How the Volo hack developed and what it revealed on the Sui network
Classifying the failure is essential before recounting the timeline: The Volo team described the root cause as a specific vulnerability in the vaults rather than an architectural flaw in the protocol as a whole, which is why $28 million in adjacent vaults remained intact.
This is not just a marginal note; It determines whether this is a limited implementation error or a systemic exposure on similar platforms.

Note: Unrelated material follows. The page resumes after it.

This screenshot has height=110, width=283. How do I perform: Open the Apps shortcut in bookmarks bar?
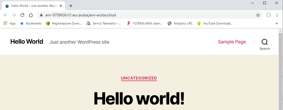coord(9,23)
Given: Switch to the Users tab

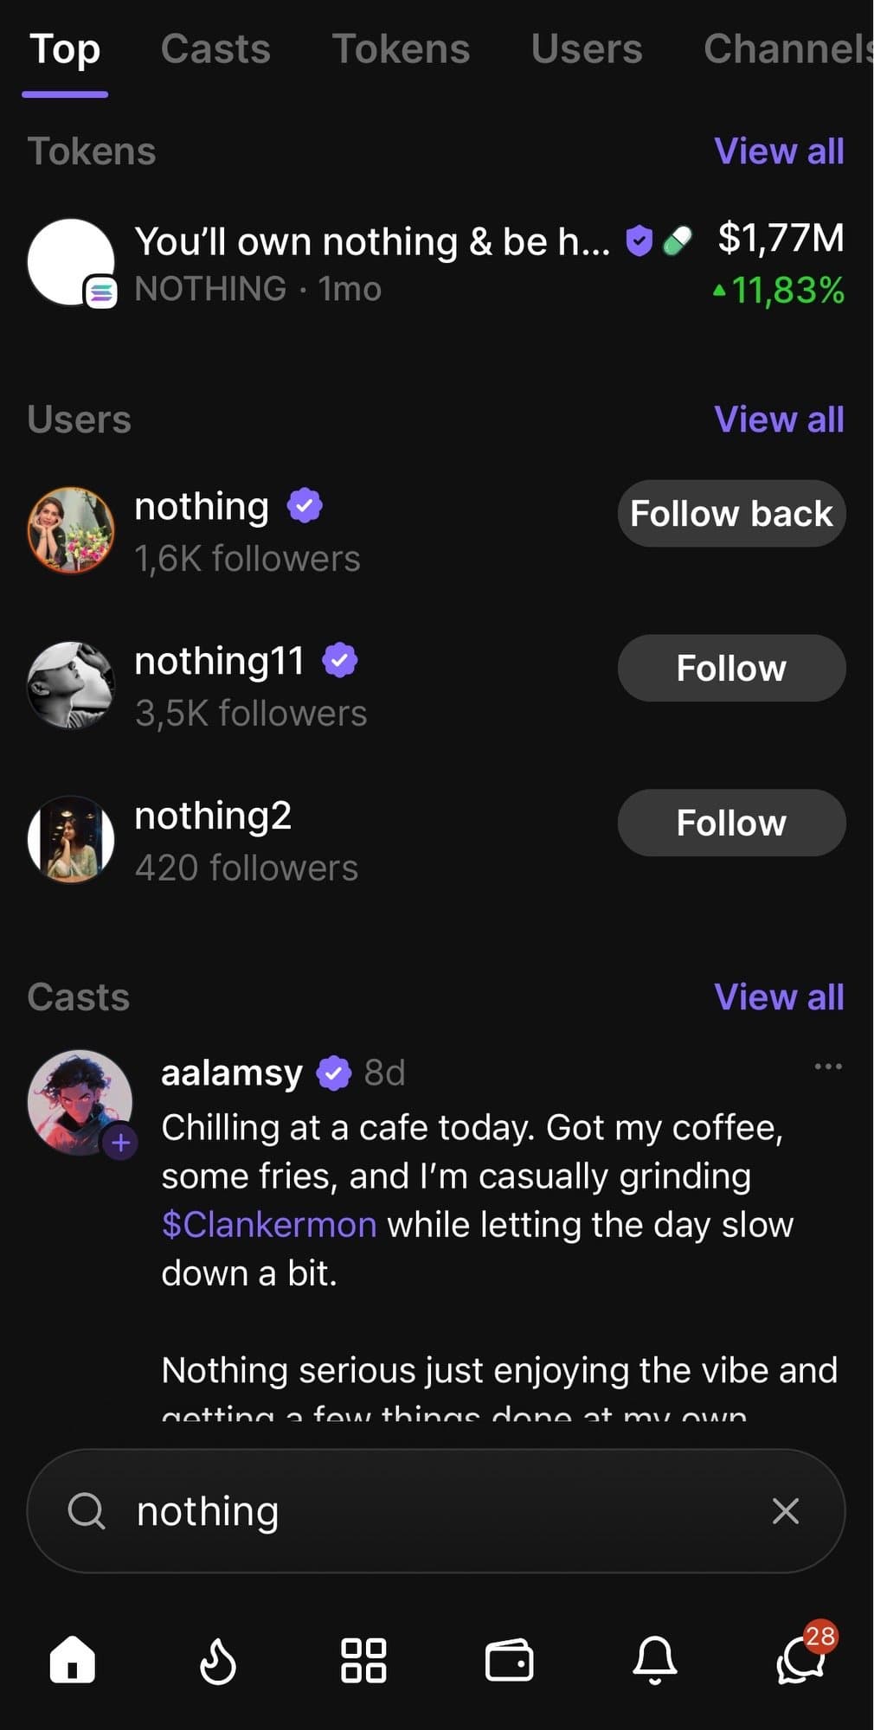Looking at the screenshot, I should [587, 49].
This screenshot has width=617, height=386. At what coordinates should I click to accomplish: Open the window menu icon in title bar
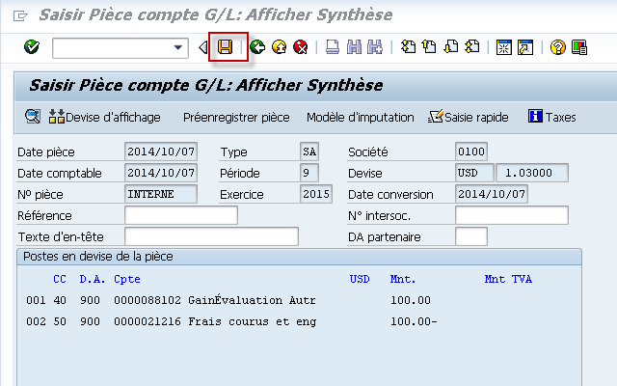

The three affected vaults (WBTC, XAUm and USDC) were emptied for a total of $3.5 million. The attack vector has not been fully revealed pending investigations, and the team has not yet confirmed whether the flaw is related to smart contract logic, Oracle tampering, or another mechanism.
Volo’s post-incident analysis report will attribute the root cause to a vulnerability in Sui’s network, although details will not be confirmed until the report is officially released.
The response timeline represents the clearest positive signal available: Volo detected the breach, froze all vaults, and notified ecosystem partners within hours, limiting risk exposure to only the three affected pools.
Network investigators, including ZachXBT, identified nearly $500,000 in localized funds that were transferred to the attacker’s wallet addresses shortly after the hack. The Sui Foundation was hired to coordinate recovery efforts.
The structural lesson here reflects a pattern seen in recent DeFi hacks: a structure based on separate vaults, while designed to isolate risk, can create concentrated points of exposure that circumvent the collateral of the broader protocol. Whether or not this isolation worked in Volo’s favor, limiting the damage to $3.5 million instead of the total value locked in at $31.5 million, it remains one of the few obvious positives from this incident.